As corporations continue to use the Internet--and I think the growth will continue to explode, especially as we move into wireless--and you start tying in partners, customers and suppliers, it's even a bigger issue to focus on. Fortunately, the technology is in place to allow them to actually secure the data much more effectively than they could in a traditional private network.

You mentioned that a lot of hacking is not reported because of the stigma. Yet, on the other hand, companies can't really secure themselves. Do you think that we will get to a middle ground where people might say, "Yes, we were hacked, but we were able to mitigate the damage," and thus remove that stigma?
I don't know if it's a stigma as much as they don't want the rest of their constituents to know that their data is vulnerable (because) they might not want to do business with them. There are always going to be attempts, and if you have the right security architecture, you'll see that, you'll know that, but you will have prevented it.

Are we a long way away from being able to deal well with network attacks?
The technology is in place; it's just a matter of people spending the money, putting people in place, and taking it seriously. But there are millions of businesses out there that could be vulnerable. There are going to be millions of businesses that are going to need the Internet, and they will need to be secure.

What do you think needs to be done policy-wise to help large corporations and those forming the backbone of the economy?
I don't think they need the help of the government. I am very impressed with enterprises. They understand it. They get it. In fact, I think they get it better than the government. Usually, when the government gets involved, it's how to catch people, not how to prevent it. You can't do this through legislation. IT just needs to be more aware and understanding of the importance of security.

A lot of people focus on privacy and privacy policies, but they don't ask, How are you going to secure that data that you said you won't give to anybody? It is up to the individual businesses and consumers. There is a whole awareness philosophy that the government could get into, could help foster.

What are the big challenges for security and for Check Point?
The biggest challenge is the pervasiveness of the Internet and the use of it as we are moving into broadband with cable modems and DSL. What everybody loves about (broadband) is it's always on and (has) high performance, but if it's always on in a shared environment, it's always vulnerable. So that is exposing some new concerns for both corporations and consumers that they may not have had before. Wireless is another very big opportunity that if you are going to connect a wireless device into a network, it is going to again have to be a secure connection.

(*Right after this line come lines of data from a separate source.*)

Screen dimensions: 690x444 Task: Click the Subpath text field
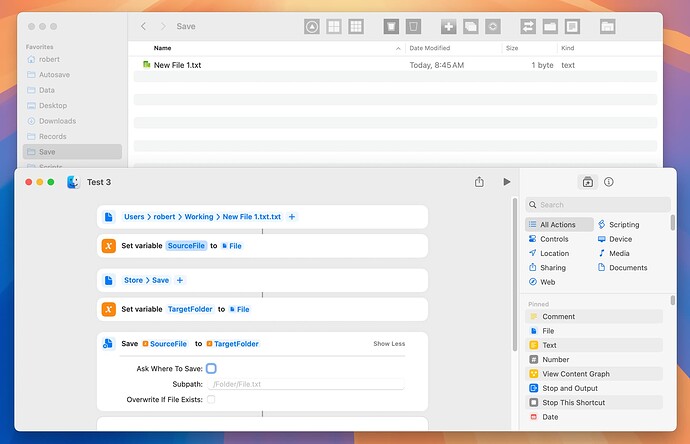tap(307, 384)
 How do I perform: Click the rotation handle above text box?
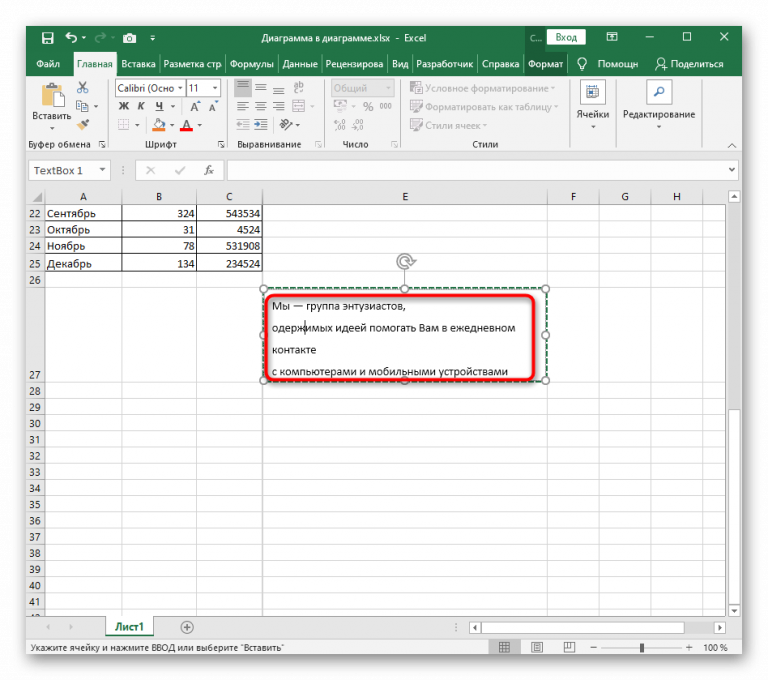pos(405,261)
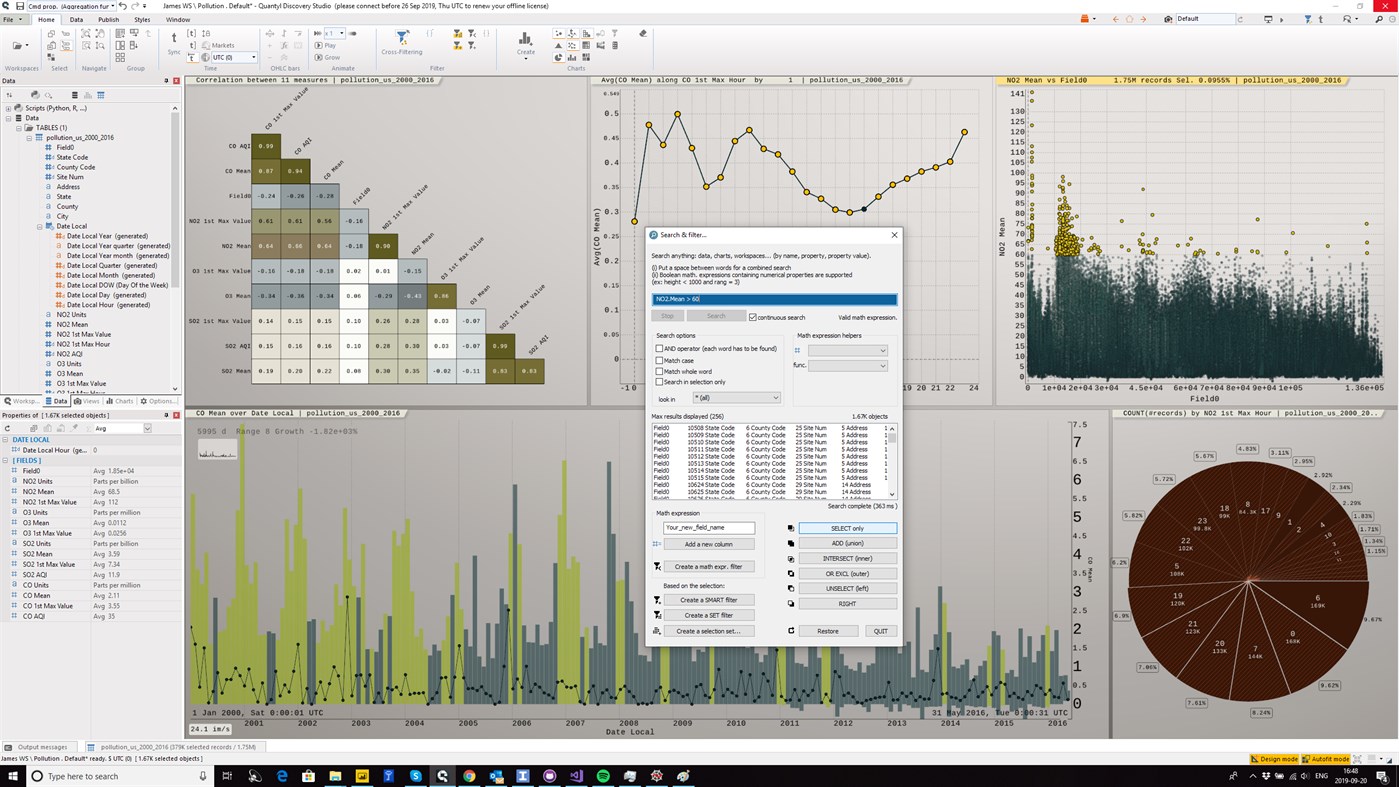Click the Create chart icon
The height and width of the screenshot is (787, 1399).
point(524,42)
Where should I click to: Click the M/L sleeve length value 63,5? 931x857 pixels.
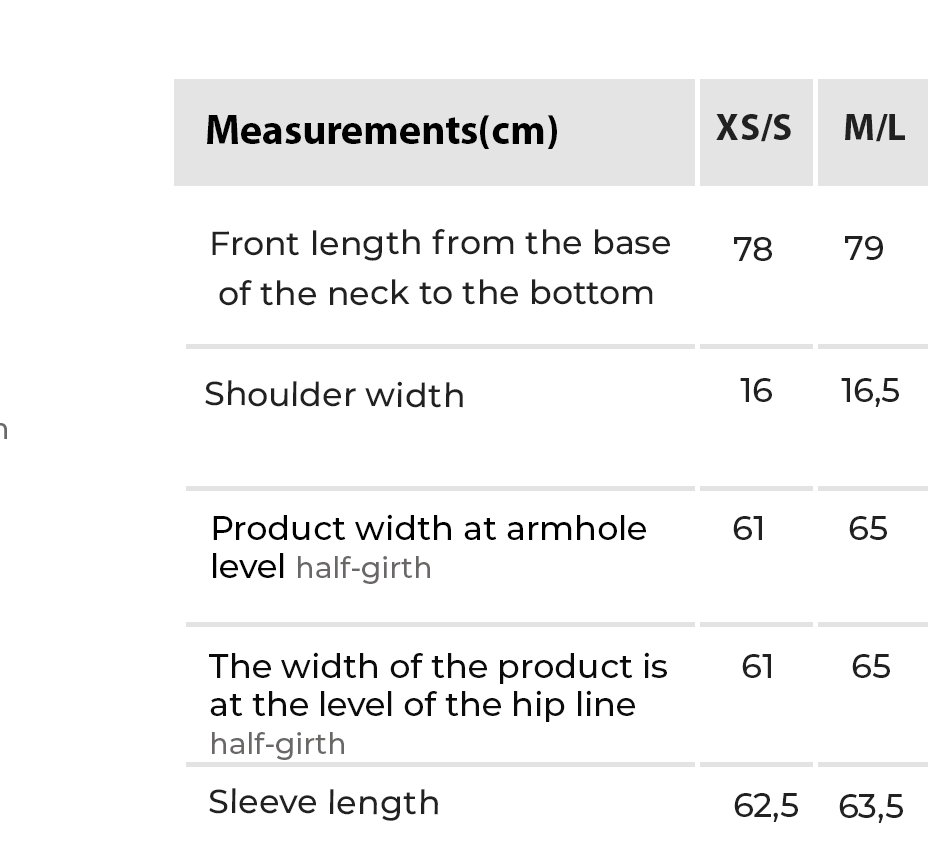871,806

I think we're going to be moving into (a period) where the Internet is going to play a bigger and bigger role as a communications backbone for consumers as well as businesses. If you get a smart home of the future that has multiple IP devices in it, you are going to want to protect that home; that's going to require a firewall at the residential gateway to protect everything in there, especially when you are gone. And corporations are the same way. If they are going to take advantage of these broadband, high-speed connections for their employees, whether they are in a hotel, in an airport, or at home...that's going to be the new perimeter--every individual desktop.

Is there still a lot of room to grow in the firewall space?
Oh, yeah. We have about 80,000 customers today, and there's an opportunity to secure 10, 20, 30 million customers. We can see firewalls and VPNs as a market opportunity in a good economy of 50 to 60 percent growth opportunities for many, many years to come. We are at the very early stage of deploying the type of technology that we have.

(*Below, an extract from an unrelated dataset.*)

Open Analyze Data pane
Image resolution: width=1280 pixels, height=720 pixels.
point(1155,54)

In the end, do you think a firewall is going to be something that anyone on the Internet is going to need?
Yes. With every kind of device. So, it's not just everybody, but every kind of device that is going to connect to the Internet--so every PC, every PalmPilot, every cell phone. We are very confident in where we are today in development, when third generation is here, which is the bandwidth necessary to make it a viable data device, that we do have the security technology that will fit both at the gateway as well as on the device itself.